Greenland's melting ice is the top annual contributor to global sea level rise. How much of and how quickly the ice sheet is lost will determine the fate of coastal cities from Hong Kong to Miami.

An uptick in ice loss that occurred during the July 15-17 period sent enough water careening off the ice sheet to fill 2.4 million Olympic-sized swimming pools, said Ted Scambos, a climate scientist at the University of Colorado at Boulder, in an interview.

Put another way, it was the equivalent of covering all of West Virginia in four inches of water per day, for a total of 1 foot.

While this sounds extreme, Scambos said it doesn't rank as the highest melt surge scientists have witnessed in recent years. Periods of exceptionally mild weather, even at the highest reaches of the ice sheet, have become common since about the year 2010, which some researchers find unnerving.

Context: "Since 2010, especially 2012, there have been lots of very extensive melt events," Scambos said, noting that northern Greenland, which was involved in the most recent event, has been seeing increasing intrusions of milder air and higher melt rates.
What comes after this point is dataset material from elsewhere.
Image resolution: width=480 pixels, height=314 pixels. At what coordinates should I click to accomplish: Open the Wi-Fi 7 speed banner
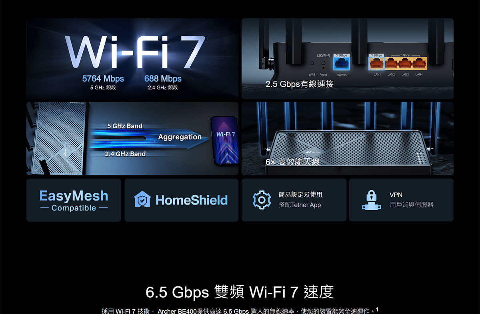[132, 58]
"This was a widespread event," he said. "Overall, it continues to indicate that Greenland is trending towards more melting than was the case in the 1980s and 1990s."

Scambos tied the most recent event to an unusually mild air mass that moved across the ice sheet from northern Canada, and not Europe's scorching heat wave. During it, the temperature reached 34°F (1.1°C) at a high-altitude weather station on the ice sheet, which is unusual for that location.